Document extract -
+===+

# Boxing day meets - Suffolk



## Benjamin (21 October 2008)

Does anyone hunt with the Suffolk, Waveney Harriers or the Stour Valley Beagles?

We are staying at our in laws over xmas and I am going to miss our boxing day meet. 
Can anyone tell me where the above meet? Will be staying around the Eye/Diss area. Please PM me.

Ta
P x


----------



## partypremier (26 October 2008)

Hi
Boxing Day meets as follows:
Suffolk Foxhounds meet at Hawstead Lodge Bury St Edmunds
Waveney Harriers meet at Bungay Market place
Dunston Harriers meet in Wymondham town centre

I love following foxhounds but you stand around too much with the Suffolk, the Dunston are very active great bunch &amp; always good food &amp; drink before &amp; after also the Waveney are a good bunch usually good runs.

So take your pick.  Check out H&amp;H this week for secretary details.


----------



## Benjamin (27 October 2008)

Hi,
Thanks for this.
I think the Waveney is going to be closest for me. Anyone know if I could get a hireling for a couple of hours in the morning?

Thanks again.

P x


----------



## Beagle (28 October 2008)

At one time the Stour Valley Beagles met at the Debenham Cherry Tree on Boxing Day.

Whether they still do I do not know.


----------



## partypremier (31 October 2008)

If you ring John or Melanie Ibbott on 01986 785352 they will get you a horse for the day.
Have fun.


----------

+===+

Tasks to carry out -
1. Could you translate the sentence "At one time the Stour Valley Beagles met at the Debenham Cherry Tree on Boxing Day." from the Boxing Day meets thread into Spanish?
2. According to the Boxing Day meets thread, where do the Dunston Harriers meet on Boxing Day?
3. Transcribe the Boxing Day meets thread, starting with "# Boxing day" and going on through "boxing day meet.".

Data -
+===+

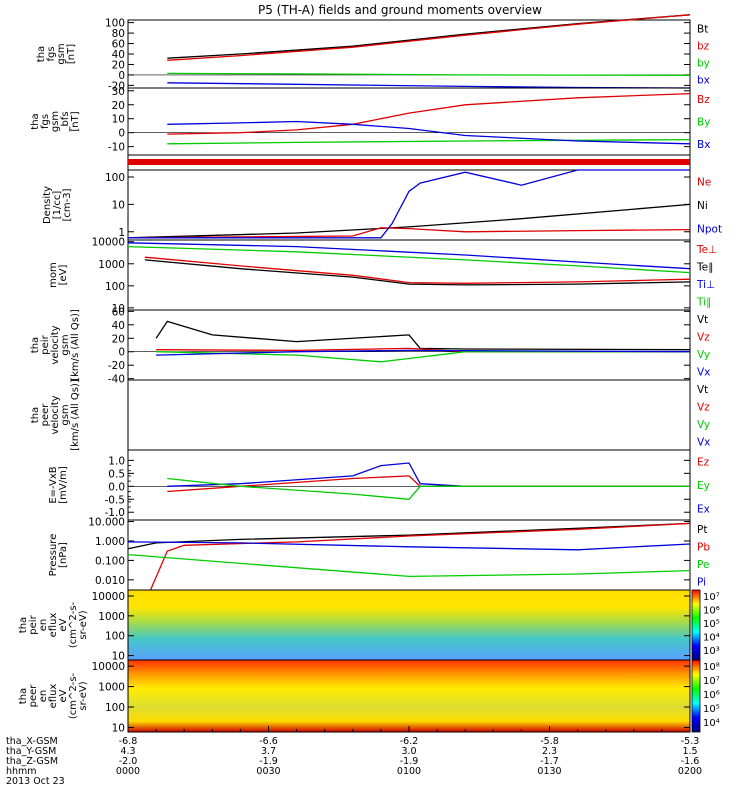 Image resolution: width=750 pixels, height=800 pixels. Describe the element at coordinates (106, 523) in the screenshot. I see `y-tick-label: 10.000` at that location.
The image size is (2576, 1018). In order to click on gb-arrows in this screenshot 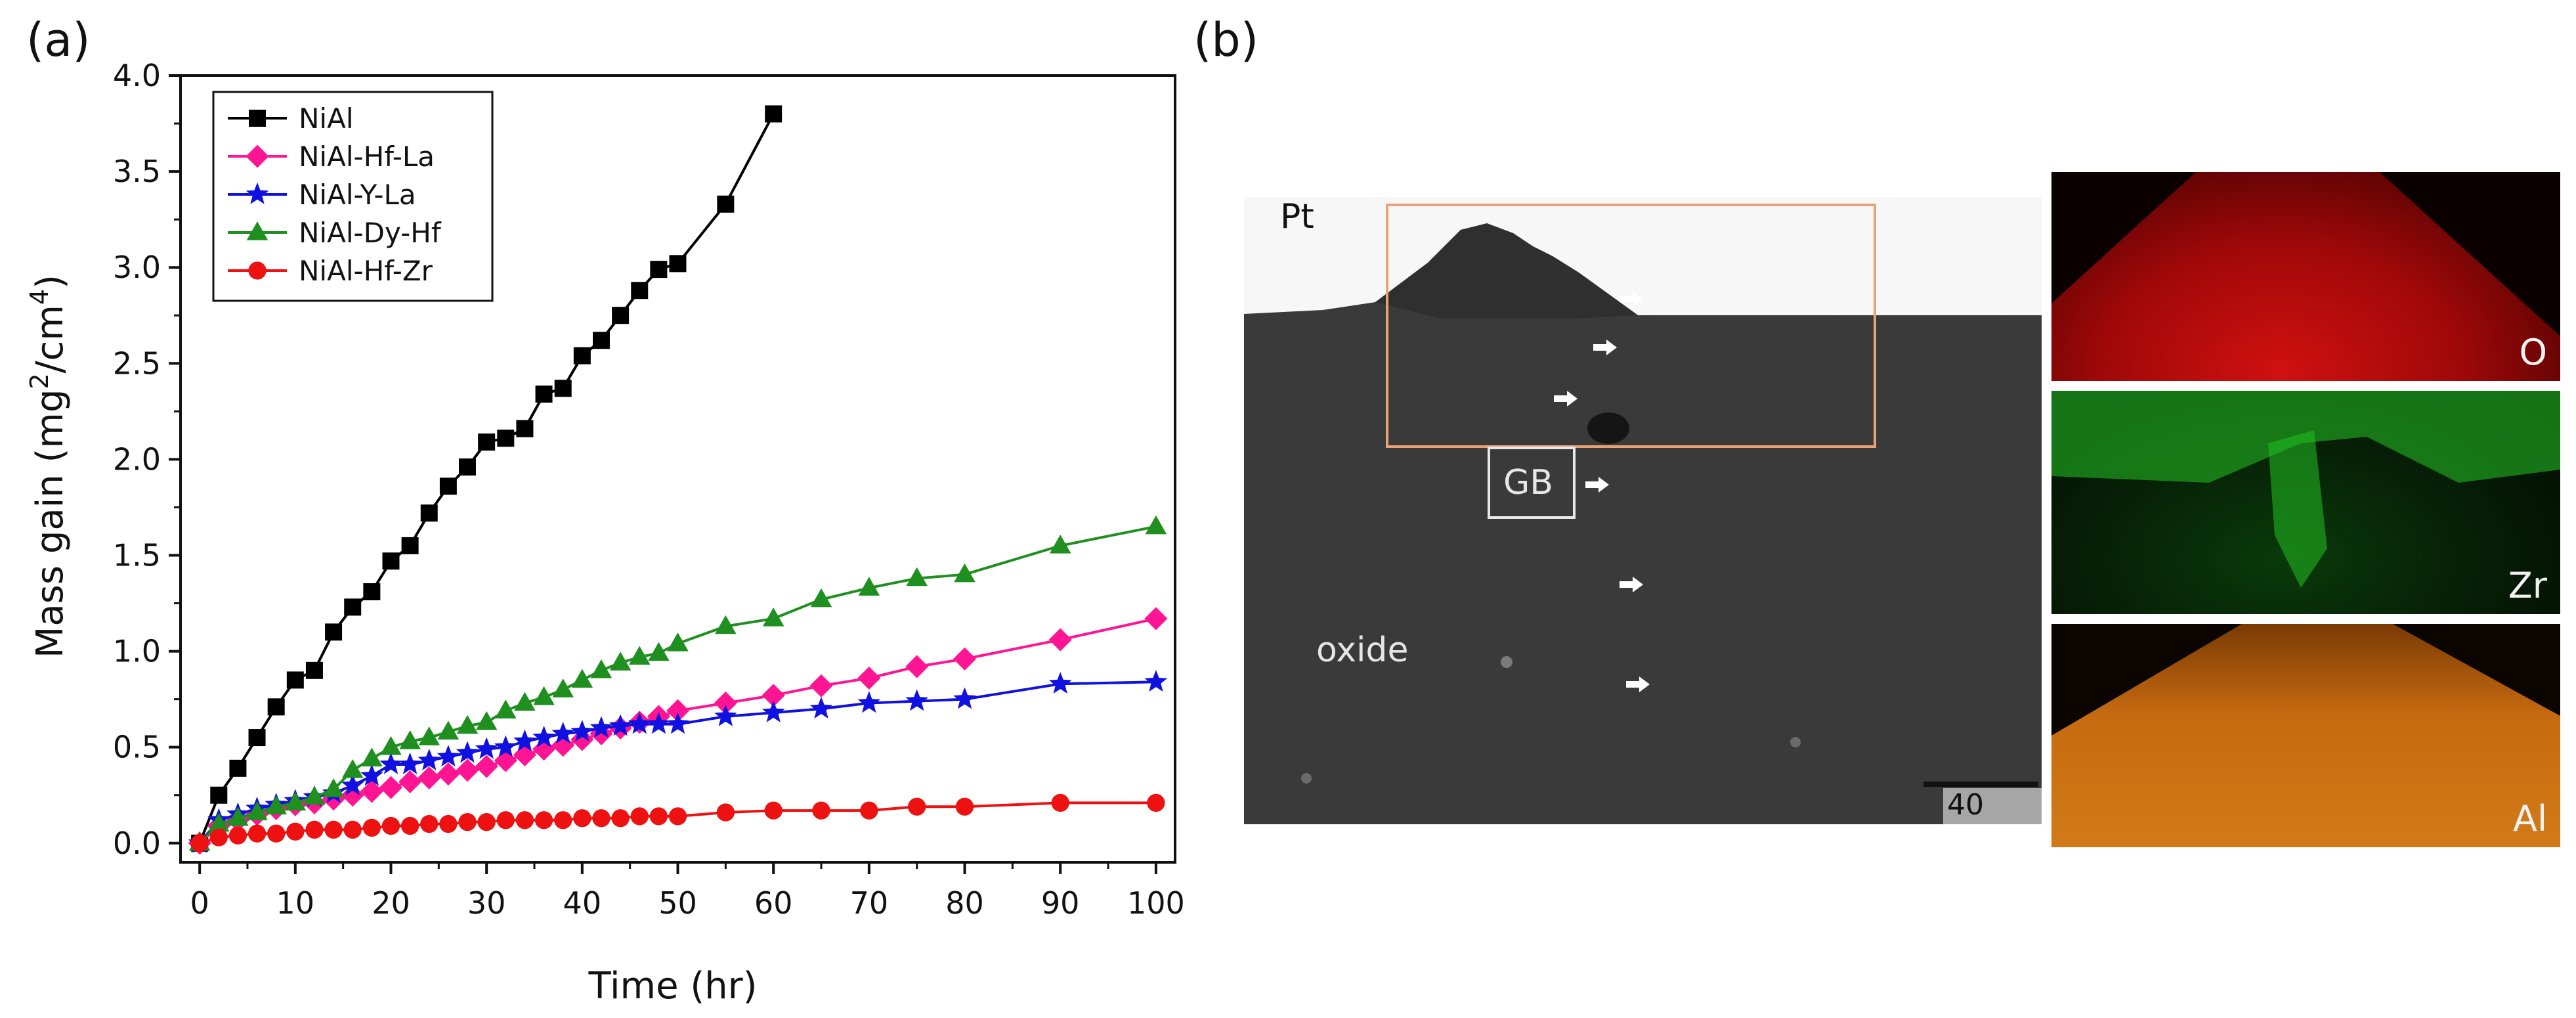, I will do `click(1602, 492)`.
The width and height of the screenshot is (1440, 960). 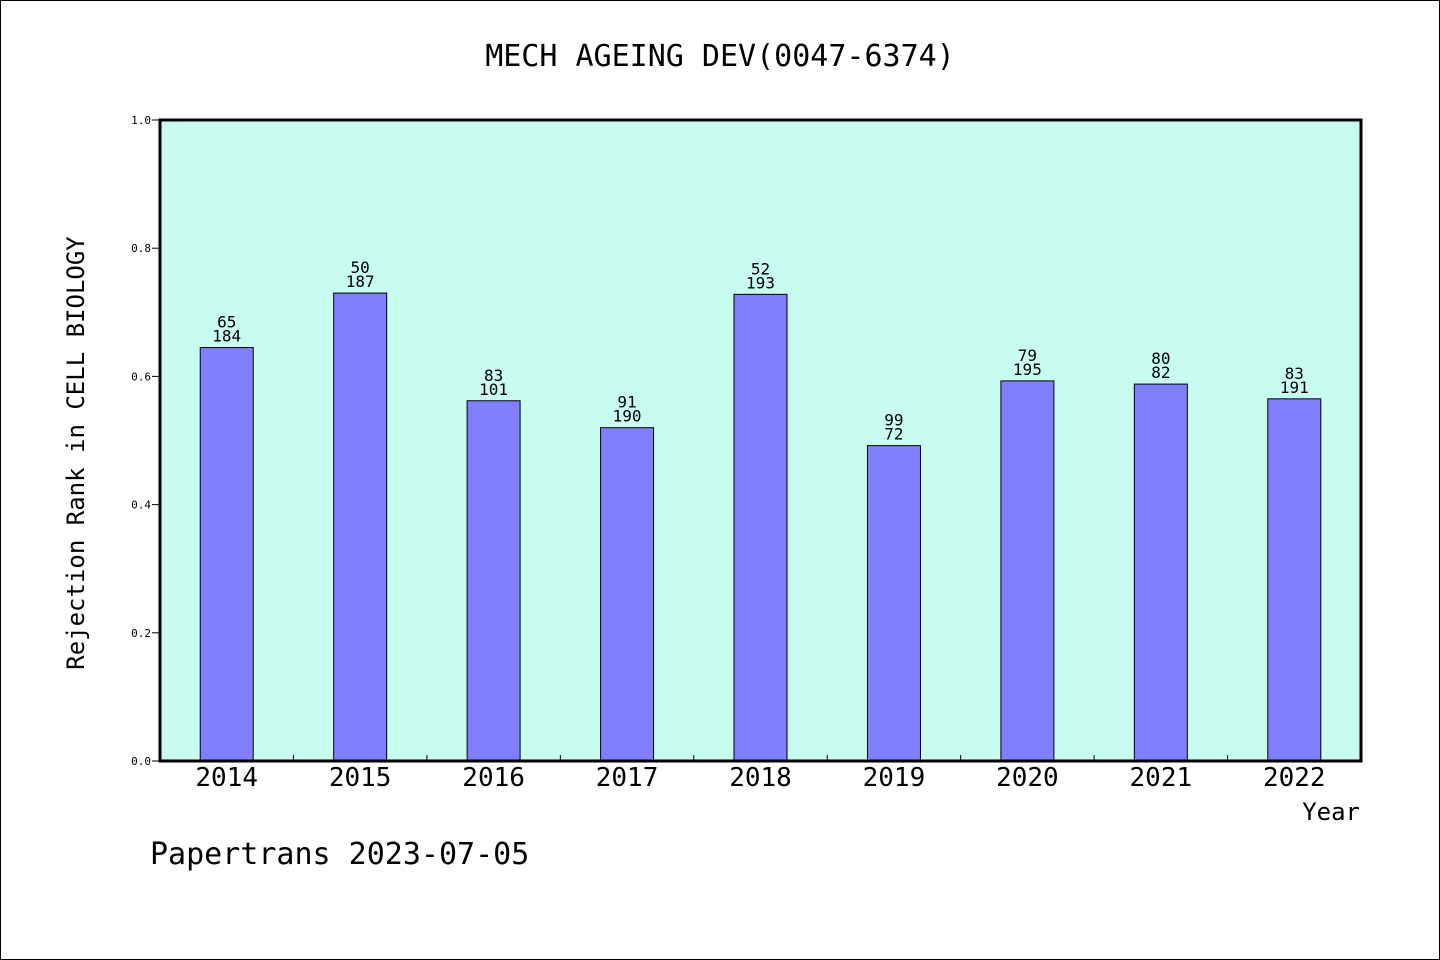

+===+

Answers to the exercises -
1. En otro tiempo, los Stour Valley Beagles se reunían en el Cherry Tree de Debenham el Boxing Day.

2. In Wymondham town centre.

3.
# Boxing day meets - Suffolk



## Benjamin (21 October 2008)

Does anyone hunt with the Suffolk, Waveney Harriers or the Stour Valley Beagles?

We are staying at our in laws over xmas and I am going to miss our boxing day meet.